Support for this project has expanded to include the Mt. Vernon Ward (which shares our chapel) and much of the Stake High Council. Talks are given by various Church leaders (including Elder Hartman Rector, recently called from this area to the First Council of Seventy), music is offered, and the MIA girls participate by bringing the elderly patients downstairs in their wheel chairs. The sermons are based strictly on the Bible, and active missionary work per se is not pushed. Nevertheless, according to William J. Holli man, “The influence of these services in the community, particularly among the families of the patients, is resulting in the opening of doors to our missionaries.” Some employees at the Home have joined the Church, and others are receiving instructions from the missionaries. Two of the patients who have returned to their homes are being taught, as well as the son of one of the patients. Recently we were asked to conduct funeral services for one of the patients who had passed away. Finally, we are coming into contact with other ministers in the area whom we are inviting to speak at the services. (We are even presenting the lessons to one of the ministers.)
But even if no additional baptisms result from our activities at the Home, the project is highly rewarding. Anyone who has attended these meetings and has seen the eyes of lonely people brighten when the Saints come to bring them a spiritual message has known the joy that comes of service, and of having brought just a little love and happiness into the life of another human being.
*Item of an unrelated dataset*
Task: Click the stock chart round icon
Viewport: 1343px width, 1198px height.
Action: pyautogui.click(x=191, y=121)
Of interest here is a stake project initiated by Potomac Stake President Julian Lowe. After the April riots in Washington, D.C., President Lowe mobilized, through the Home Teaching Program, all of the wards in the stake, who gathered overnight seven truckloads of food for the riot-torn areas. Mayor Washington later complimented President Lowe upon the effort, remarking that it was the best-organized of all food programs undertaken by churches in the area.
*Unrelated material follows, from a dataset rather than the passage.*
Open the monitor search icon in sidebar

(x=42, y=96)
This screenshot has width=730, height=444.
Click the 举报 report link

The future of such community service projects as these is uncertain. For these programs to be initiated and carried out successfully requires the support of a sizable number of people, from the stake president down to the ward members who must actually give their time and efforts. With such transient people as we Mormons tend to be in urban areas, it is questionable whether this elusive combination can be maintained for long. I suspect that only if the Church will institutionalize them can such programs thrive. To claim that this would dissipate resources which should be focused only on teaching the Gospel is to overlook the fact that this is another approach to the same objective—an approach which is especially suited to the needs of urban life.